Il me semble utile, pour des raisons que je détaille en fin d’article, de produire un petit schéma de pensée pour comprendre le rapport particulier qu’entretiennent, en orthographe, l’usage (c’est-à-dire le français que nous parlons et écrivons tous les jours) et la règle (c’est-à-dire le code commun que nous avons appris à l’école).
À court terme, c’est la règle qui commande l’usage : nous apprenons à l’école des règles d’orthographe qui nous permettront de communiquer avec ceux et celles qui partagent ce code, car qu’est-ce que l’orthographe, finalement, sinon un nécessaire code commun ? Pourquoi nécessaire ? Parce que si nous n’en avions pas, chacun écrirait selon son humeur, et demain je déciderais de faire mes pluriels en « w », parce que je trouve cette lettre sympa, et j’écrirais « les voiturew » ; quant à mon cousin, qui préfère les x, et aimerait signaler un pluriel en début de mot, il écrirait « les xvoiture »… Heureusement, mon cousin et moi avons appris la même règle (le même code) et pouvons échanger dans la joie et la bonne humeur : au pluriel, un « s » sauf quand le nom ou l’adjectif en comporte déjà un (ou un x ou un z). Les voitures. Nous nous comprenons.
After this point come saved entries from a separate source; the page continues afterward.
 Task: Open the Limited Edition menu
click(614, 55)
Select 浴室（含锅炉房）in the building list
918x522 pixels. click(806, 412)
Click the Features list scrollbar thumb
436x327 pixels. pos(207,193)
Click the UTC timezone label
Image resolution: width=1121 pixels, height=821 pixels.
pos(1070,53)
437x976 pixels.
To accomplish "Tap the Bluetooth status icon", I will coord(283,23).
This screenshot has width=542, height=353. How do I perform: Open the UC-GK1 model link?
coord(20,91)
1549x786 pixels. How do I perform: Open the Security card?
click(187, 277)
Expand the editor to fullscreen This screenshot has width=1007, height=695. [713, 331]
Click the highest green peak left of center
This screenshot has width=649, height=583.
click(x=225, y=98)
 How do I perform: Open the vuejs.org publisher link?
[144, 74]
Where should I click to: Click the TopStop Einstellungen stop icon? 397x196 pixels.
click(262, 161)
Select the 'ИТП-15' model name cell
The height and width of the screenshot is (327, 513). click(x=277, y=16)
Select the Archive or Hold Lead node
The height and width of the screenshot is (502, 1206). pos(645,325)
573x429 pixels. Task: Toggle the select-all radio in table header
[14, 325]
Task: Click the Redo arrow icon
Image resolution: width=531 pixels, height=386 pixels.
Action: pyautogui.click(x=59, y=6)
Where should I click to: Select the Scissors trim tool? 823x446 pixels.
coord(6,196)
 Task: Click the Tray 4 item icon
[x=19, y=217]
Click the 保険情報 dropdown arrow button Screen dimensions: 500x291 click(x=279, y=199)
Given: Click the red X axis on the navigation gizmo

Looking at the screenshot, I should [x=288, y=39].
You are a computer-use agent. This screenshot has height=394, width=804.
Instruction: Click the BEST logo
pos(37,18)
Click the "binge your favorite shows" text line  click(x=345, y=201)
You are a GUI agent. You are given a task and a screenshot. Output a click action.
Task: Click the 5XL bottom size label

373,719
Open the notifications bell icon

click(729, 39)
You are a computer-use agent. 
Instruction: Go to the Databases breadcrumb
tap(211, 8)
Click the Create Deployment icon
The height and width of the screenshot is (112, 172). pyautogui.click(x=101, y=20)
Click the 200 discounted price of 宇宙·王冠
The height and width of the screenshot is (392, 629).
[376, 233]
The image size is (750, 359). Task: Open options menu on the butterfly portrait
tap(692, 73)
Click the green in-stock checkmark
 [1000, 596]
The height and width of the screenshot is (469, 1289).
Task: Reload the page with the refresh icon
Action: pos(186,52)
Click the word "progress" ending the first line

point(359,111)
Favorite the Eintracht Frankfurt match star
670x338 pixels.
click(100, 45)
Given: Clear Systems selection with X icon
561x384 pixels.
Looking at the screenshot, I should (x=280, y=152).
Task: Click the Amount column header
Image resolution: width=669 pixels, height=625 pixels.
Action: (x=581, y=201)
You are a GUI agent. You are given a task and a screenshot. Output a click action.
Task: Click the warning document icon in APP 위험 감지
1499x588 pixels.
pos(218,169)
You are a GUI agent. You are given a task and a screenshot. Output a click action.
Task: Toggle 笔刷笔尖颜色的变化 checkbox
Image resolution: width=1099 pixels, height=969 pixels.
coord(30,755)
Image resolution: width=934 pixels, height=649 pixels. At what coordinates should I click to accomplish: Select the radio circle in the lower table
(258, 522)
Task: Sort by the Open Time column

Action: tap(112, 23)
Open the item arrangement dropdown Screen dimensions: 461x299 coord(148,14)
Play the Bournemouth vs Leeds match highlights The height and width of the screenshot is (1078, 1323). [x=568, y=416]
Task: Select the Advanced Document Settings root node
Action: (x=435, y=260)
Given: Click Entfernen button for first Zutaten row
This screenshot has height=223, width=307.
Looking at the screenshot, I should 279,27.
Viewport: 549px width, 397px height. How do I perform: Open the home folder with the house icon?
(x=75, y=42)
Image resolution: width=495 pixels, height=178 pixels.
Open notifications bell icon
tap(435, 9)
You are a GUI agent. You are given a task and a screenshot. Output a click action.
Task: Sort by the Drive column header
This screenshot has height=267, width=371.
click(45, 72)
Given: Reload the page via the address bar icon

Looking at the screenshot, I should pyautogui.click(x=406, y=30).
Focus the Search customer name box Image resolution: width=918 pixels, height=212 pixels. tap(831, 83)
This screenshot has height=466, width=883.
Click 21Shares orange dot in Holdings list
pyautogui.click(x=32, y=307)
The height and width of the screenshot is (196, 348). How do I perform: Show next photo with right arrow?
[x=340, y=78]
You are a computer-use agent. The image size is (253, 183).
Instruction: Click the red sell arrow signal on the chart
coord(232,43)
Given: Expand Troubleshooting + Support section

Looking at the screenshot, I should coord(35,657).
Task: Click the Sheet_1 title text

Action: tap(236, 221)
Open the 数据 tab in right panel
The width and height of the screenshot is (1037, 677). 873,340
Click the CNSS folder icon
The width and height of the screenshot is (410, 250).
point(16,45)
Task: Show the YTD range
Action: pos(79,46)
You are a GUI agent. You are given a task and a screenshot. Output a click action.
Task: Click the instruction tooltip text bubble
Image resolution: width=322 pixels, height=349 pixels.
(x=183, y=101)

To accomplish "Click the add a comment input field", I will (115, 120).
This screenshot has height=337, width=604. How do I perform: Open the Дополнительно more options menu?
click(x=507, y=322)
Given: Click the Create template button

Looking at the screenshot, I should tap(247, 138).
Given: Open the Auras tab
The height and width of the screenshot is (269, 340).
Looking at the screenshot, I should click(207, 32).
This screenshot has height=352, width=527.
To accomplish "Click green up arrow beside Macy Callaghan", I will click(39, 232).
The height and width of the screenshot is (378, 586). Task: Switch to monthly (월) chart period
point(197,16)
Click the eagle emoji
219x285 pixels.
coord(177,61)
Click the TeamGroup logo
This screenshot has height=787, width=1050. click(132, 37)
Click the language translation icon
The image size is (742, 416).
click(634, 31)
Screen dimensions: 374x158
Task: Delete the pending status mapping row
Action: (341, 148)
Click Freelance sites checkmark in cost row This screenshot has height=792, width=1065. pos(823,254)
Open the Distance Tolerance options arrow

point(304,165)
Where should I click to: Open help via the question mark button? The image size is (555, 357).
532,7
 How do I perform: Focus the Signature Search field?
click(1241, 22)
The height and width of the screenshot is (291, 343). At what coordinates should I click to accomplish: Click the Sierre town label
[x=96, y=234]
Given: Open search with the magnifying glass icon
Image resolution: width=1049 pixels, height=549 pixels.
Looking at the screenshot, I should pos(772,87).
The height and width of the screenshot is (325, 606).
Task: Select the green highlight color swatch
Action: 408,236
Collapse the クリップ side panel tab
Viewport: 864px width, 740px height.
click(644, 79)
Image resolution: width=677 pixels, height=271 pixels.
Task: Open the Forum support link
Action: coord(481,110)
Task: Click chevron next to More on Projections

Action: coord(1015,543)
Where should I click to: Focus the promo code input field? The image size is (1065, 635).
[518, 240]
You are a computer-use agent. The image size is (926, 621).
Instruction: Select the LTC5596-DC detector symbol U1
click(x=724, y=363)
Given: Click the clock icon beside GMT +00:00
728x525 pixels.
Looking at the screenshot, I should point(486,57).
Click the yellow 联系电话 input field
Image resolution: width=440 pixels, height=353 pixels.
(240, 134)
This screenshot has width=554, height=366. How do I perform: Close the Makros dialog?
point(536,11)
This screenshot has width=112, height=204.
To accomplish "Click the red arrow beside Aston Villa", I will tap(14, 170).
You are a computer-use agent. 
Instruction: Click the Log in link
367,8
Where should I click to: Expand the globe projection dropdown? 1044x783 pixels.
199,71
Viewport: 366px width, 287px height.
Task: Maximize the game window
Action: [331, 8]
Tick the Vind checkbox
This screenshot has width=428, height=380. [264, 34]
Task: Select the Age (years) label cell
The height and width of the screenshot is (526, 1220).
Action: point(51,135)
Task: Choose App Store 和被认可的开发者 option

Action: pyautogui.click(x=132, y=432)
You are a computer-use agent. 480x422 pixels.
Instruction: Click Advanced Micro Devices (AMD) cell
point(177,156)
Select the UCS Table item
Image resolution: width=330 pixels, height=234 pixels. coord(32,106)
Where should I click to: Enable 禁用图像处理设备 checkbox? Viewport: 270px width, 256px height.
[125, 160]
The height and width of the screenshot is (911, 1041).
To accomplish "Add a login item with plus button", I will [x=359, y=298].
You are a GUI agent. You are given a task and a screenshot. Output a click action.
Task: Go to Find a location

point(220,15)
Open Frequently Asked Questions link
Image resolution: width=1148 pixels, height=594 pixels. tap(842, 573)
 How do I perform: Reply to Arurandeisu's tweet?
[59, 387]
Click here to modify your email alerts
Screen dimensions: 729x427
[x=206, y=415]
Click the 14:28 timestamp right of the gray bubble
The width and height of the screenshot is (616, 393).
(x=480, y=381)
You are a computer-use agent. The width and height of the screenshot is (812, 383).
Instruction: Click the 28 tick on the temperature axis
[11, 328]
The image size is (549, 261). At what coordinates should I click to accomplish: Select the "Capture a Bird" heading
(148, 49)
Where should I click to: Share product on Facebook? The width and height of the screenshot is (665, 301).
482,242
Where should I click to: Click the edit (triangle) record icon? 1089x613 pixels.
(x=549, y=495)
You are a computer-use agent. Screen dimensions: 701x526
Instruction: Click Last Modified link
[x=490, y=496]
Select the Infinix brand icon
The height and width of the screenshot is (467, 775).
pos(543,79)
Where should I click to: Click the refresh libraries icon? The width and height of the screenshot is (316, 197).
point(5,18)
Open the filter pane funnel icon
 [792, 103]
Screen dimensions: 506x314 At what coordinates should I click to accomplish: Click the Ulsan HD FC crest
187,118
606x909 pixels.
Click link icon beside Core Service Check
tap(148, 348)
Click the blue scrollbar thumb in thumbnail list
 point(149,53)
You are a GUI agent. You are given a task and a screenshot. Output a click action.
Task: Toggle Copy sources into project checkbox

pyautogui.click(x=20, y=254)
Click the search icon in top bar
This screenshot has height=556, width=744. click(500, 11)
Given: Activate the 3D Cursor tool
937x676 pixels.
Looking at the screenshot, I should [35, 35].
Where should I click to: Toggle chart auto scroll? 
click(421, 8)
Mais il ne faut pas avoir une vision fixiste de la règle : sur le long terme les règles évoluent, et sont parfois modifiées par des gens qui, n’en déplaise aux réformistes compulsifs, connaissent excellemment la langue française et pensent utile de modifier un ou deux écrous dans son code. Et pour quelle raison font-ils cela ? Ici la flèche s’inverse, et c’est l’usage qui commande la règle. Quand une règle n’est plus adaptée au français réel, qu’elle s’en est trop éloignée pour ainsi dire, ou qu’elle contient une anomalie, elle est amendée, corrigée ou supprimée. Sur le temps long, la règle suit l’usage. Ainsi pouvons-nous écrire « évènement » depuis 1990, en rectification d’une vieille coquille dans un Dictionnaire de l’Académie, cette graphie étant plus proche de la prononciation réelle des français.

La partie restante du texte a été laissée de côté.